#### [Supplied material]
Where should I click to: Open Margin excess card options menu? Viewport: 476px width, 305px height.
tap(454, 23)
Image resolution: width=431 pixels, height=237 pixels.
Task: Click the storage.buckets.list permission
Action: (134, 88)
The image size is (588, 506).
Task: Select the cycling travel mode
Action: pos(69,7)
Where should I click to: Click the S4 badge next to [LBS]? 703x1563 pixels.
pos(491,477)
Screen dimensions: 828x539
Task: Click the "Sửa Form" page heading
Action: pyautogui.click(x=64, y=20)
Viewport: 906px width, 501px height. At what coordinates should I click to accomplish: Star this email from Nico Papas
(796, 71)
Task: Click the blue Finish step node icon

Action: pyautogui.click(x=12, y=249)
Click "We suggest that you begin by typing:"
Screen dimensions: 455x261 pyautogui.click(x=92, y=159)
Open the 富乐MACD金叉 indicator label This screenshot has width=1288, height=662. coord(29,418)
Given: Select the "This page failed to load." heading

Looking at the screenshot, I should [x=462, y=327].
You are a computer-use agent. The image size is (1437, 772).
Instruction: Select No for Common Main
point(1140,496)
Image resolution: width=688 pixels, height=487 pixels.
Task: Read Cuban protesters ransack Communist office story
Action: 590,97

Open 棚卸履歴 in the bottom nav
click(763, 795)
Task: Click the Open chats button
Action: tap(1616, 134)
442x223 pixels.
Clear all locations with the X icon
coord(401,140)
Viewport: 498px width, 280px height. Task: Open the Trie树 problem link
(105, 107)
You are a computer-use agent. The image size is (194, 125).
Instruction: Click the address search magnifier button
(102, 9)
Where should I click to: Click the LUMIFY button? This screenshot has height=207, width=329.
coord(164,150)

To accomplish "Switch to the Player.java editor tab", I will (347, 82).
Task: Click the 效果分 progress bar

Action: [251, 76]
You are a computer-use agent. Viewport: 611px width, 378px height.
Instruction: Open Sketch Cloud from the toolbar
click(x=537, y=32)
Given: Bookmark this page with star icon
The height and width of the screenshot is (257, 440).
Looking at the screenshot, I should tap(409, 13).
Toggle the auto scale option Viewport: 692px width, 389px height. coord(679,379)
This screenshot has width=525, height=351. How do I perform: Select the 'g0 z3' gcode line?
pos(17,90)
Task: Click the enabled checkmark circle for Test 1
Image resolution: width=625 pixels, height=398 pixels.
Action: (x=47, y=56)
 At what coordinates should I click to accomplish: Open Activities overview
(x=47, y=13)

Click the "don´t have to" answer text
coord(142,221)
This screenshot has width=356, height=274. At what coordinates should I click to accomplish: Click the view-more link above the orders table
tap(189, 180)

#### [What is expected]
One line contains "Task: Click the enabled". Return that line and every later line through the end of the listing above, exactly, and nothing else.

#### [Answer to this exercise]
Task: Click the enabled checkmark circle for Test 1
Image resolution: width=625 pixels, height=398 pixels.
Action: (x=47, y=56)
 At what coordinates should I click to accomplish: Open Activities overview
(x=47, y=13)

Click the "don´t have to" answer text
coord(142,221)
This screenshot has width=356, height=274. At what coordinates should I click to accomplish: Click the view-more link above the orders table
tap(189, 180)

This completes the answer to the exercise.